§ **Task goal**
Copy nothing but the lines running from the one containing "Click the ボーングループに髪を追加 button" through the end of the listing below. Drop the pictures.
====== Input records ======
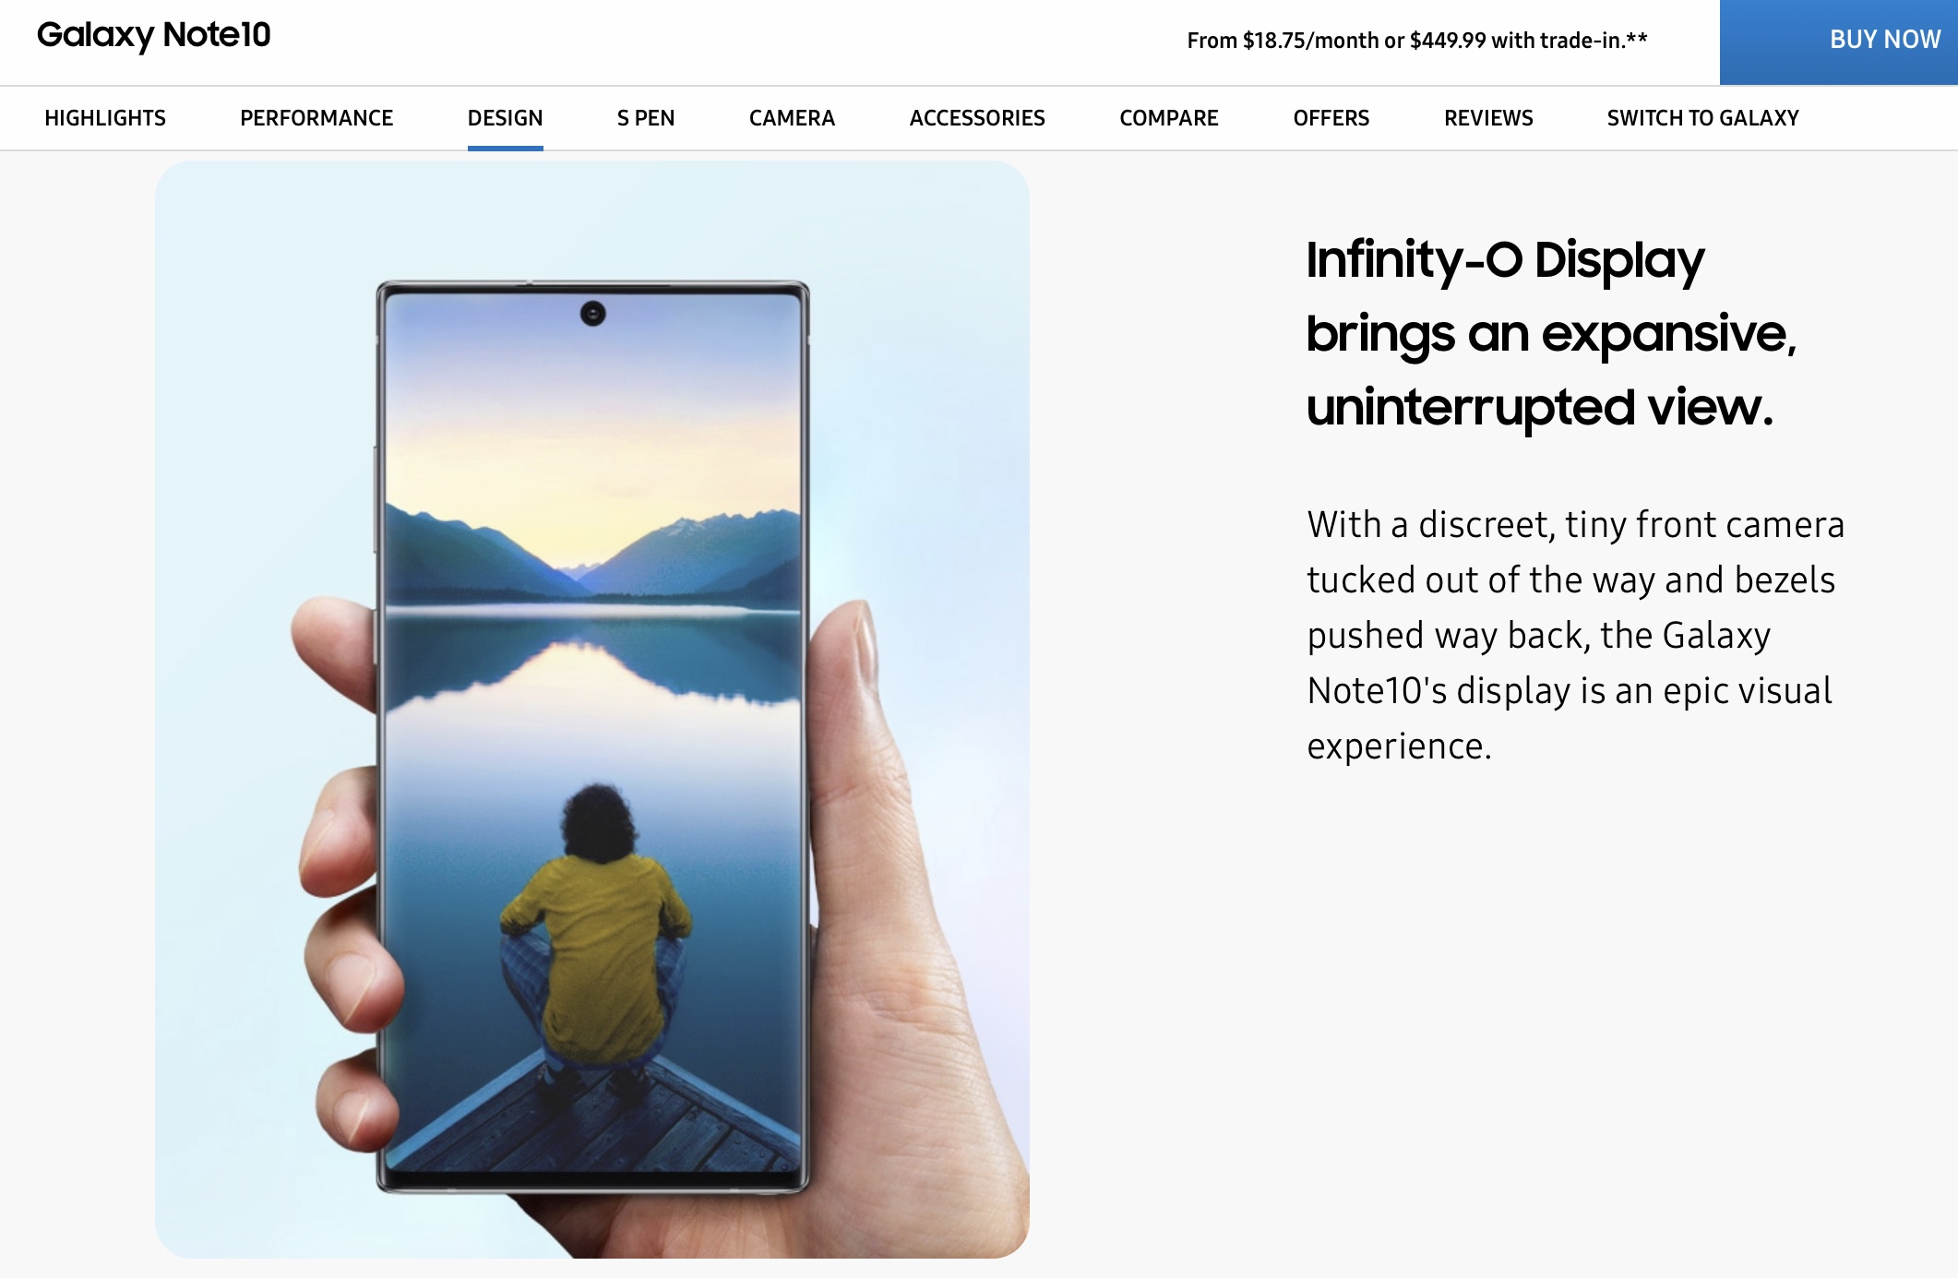The width and height of the screenshot is (1958, 1278).
Task: Click the Infinity-O Display heading
Action: 1552,333
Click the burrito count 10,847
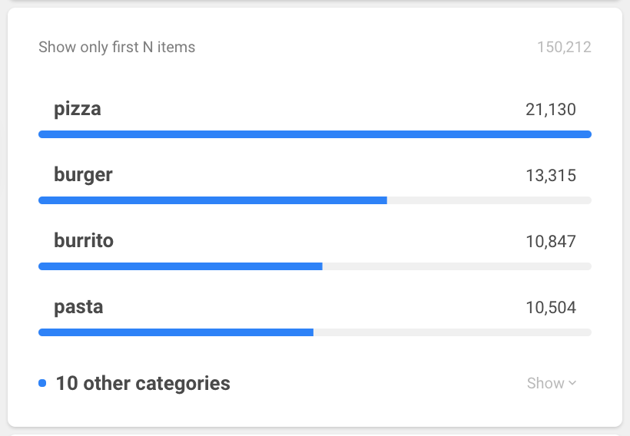The image size is (630, 436). [x=550, y=242]
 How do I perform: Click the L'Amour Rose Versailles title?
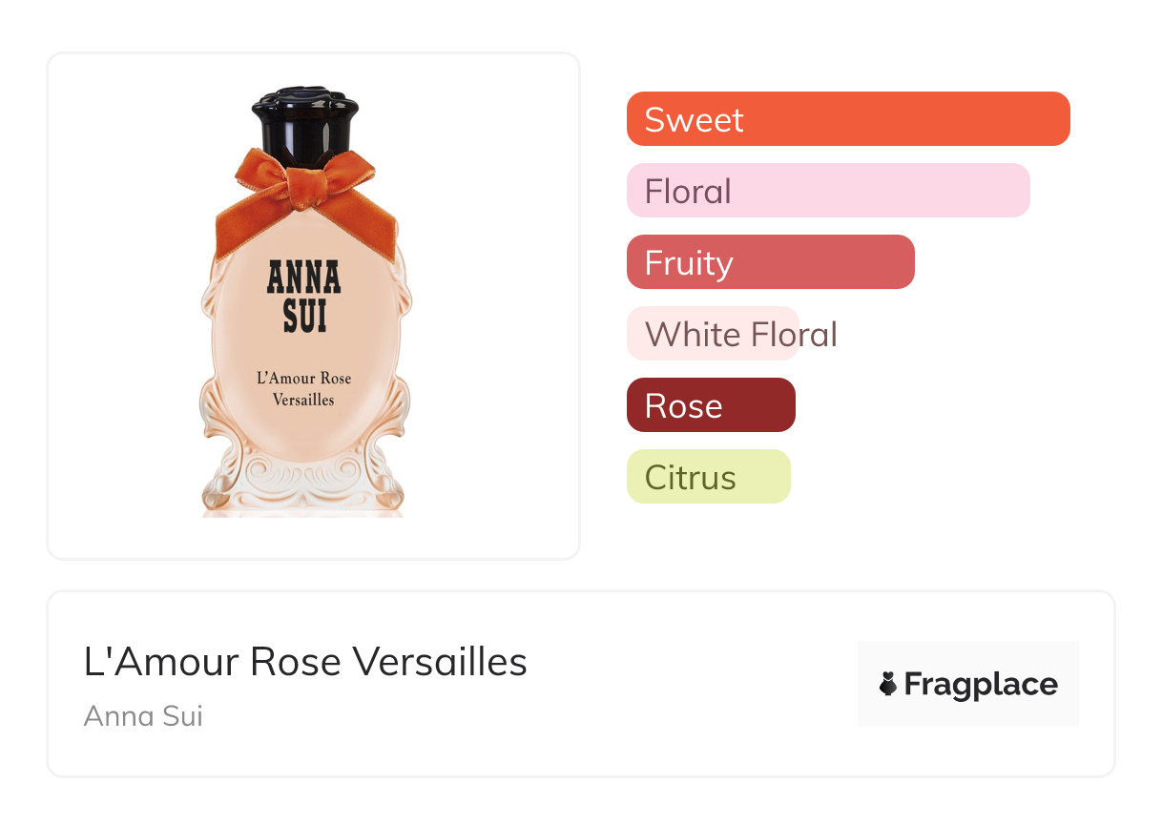(305, 661)
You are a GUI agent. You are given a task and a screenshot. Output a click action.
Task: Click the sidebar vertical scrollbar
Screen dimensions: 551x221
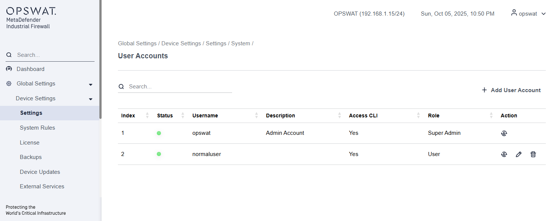(100, 59)
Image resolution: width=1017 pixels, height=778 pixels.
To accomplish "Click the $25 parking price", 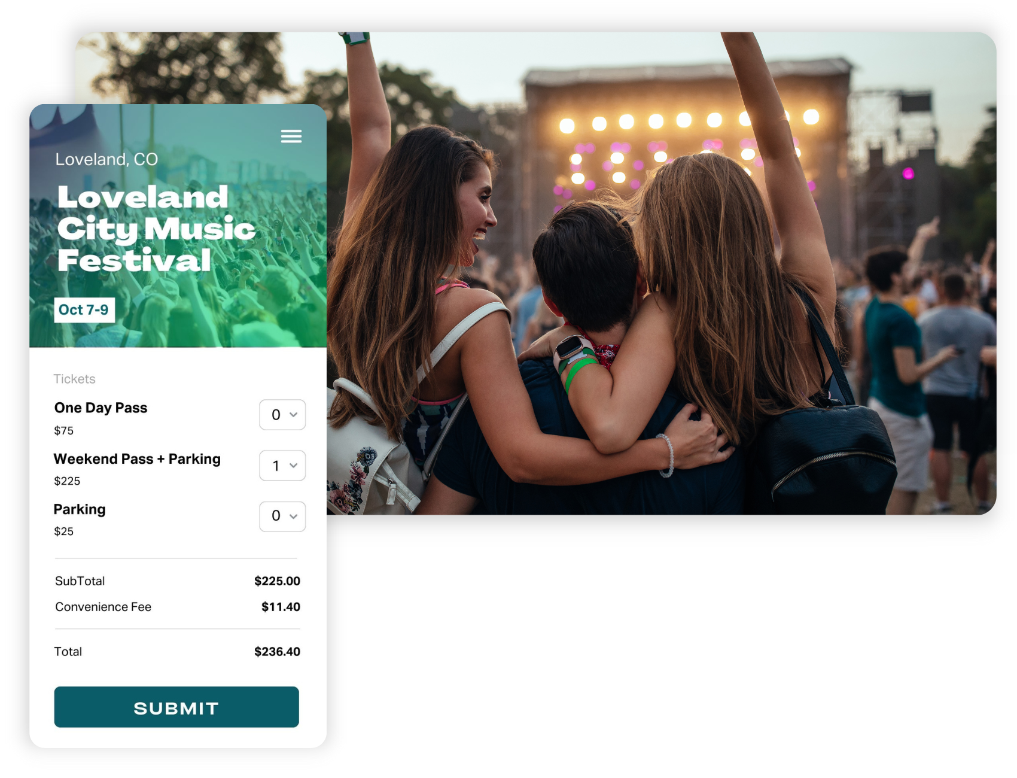I will (x=63, y=531).
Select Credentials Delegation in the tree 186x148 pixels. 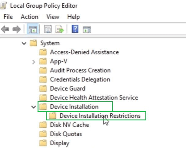80,79
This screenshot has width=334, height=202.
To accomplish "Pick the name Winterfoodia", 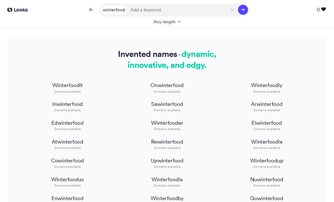I will pos(167,180).
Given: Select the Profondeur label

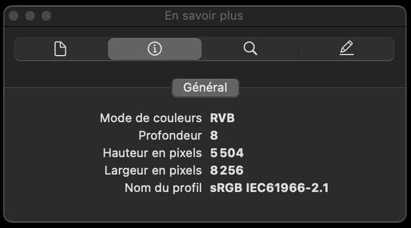Looking at the screenshot, I should pyautogui.click(x=170, y=136).
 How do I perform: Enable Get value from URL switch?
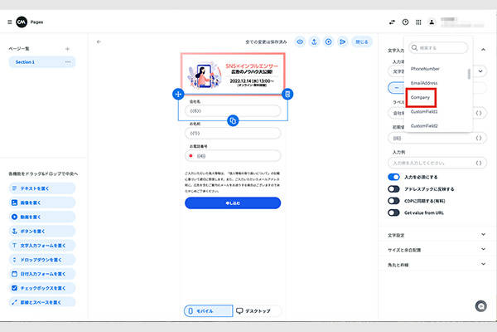coord(394,212)
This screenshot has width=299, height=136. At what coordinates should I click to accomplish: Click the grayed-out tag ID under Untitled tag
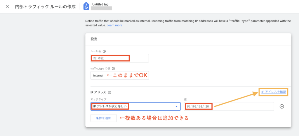coord(101,9)
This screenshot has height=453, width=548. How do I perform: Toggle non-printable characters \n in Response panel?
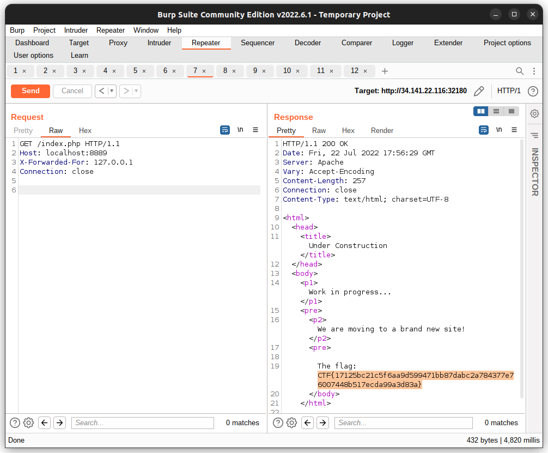pyautogui.click(x=499, y=130)
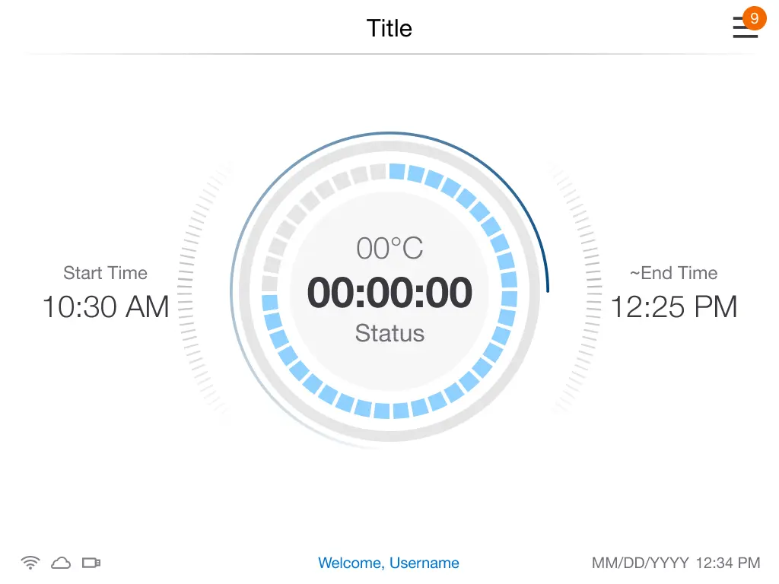779x584 pixels.
Task: Click the Title heading at top
Action: point(390,28)
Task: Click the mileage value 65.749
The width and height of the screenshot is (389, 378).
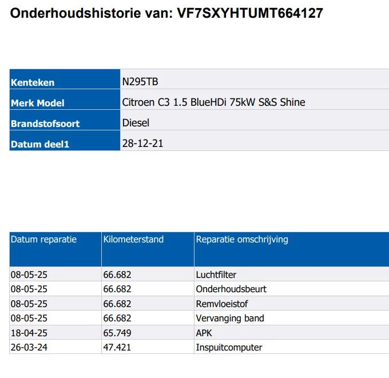Action: (117, 333)
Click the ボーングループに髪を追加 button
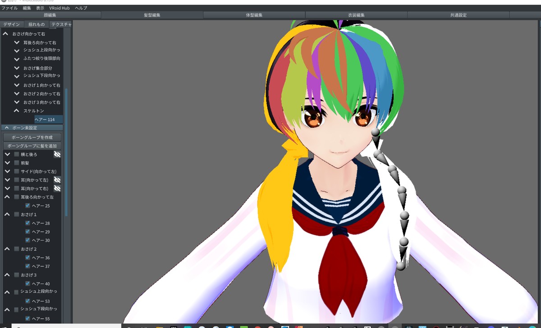This screenshot has height=328, width=541. tap(32, 146)
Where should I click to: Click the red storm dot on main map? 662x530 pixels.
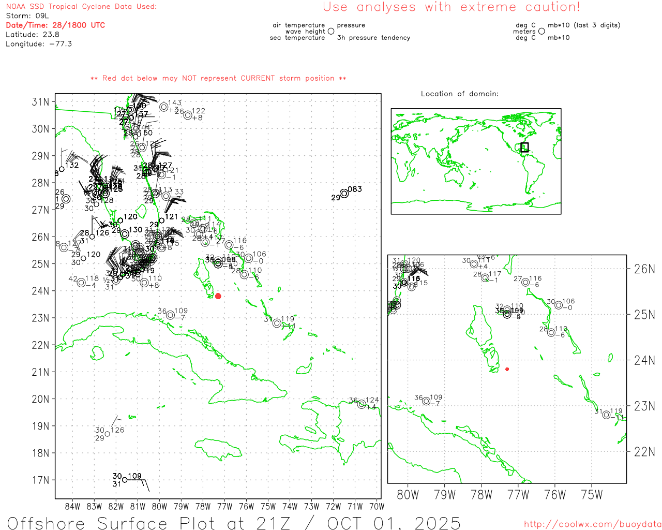click(218, 296)
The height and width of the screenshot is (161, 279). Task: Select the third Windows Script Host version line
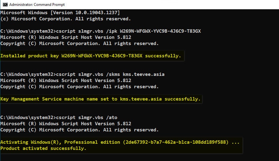pyautogui.click(x=66, y=124)
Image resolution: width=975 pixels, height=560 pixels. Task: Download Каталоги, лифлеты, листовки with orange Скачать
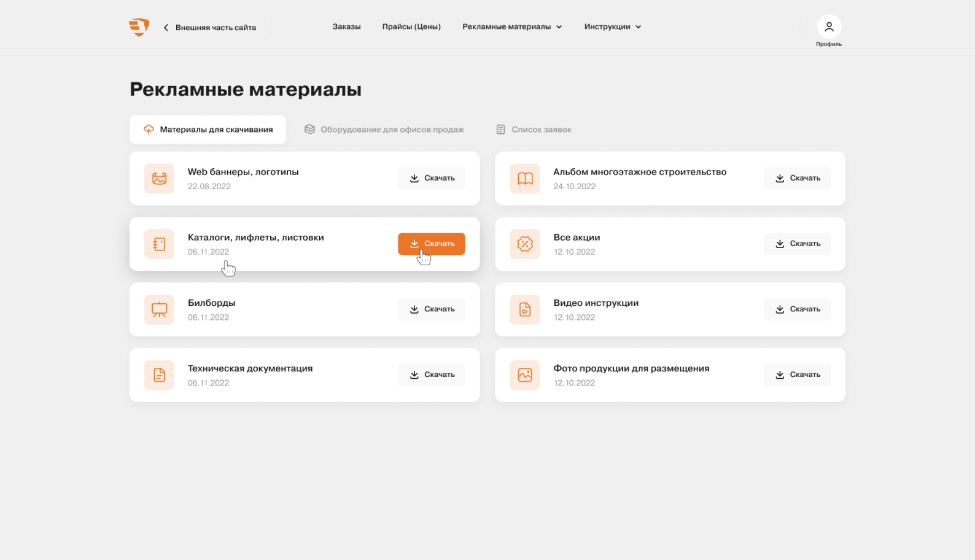pyautogui.click(x=432, y=244)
======
§ **Task output**
Click the ボーングループに髪を追加 button
This screenshot has height=328, width=541. tap(32, 146)
Where should I click to: Click the red storm dot on main map? 662x530 pixels.
click(218, 296)
The height and width of the screenshot is (161, 279). Task: Select the third Windows Script Host version line
pyautogui.click(x=66, y=124)
Image resolution: width=975 pixels, height=560 pixels. Task: Download Каталоги, лифлеты, листовки with orange Скачать
pyautogui.click(x=432, y=244)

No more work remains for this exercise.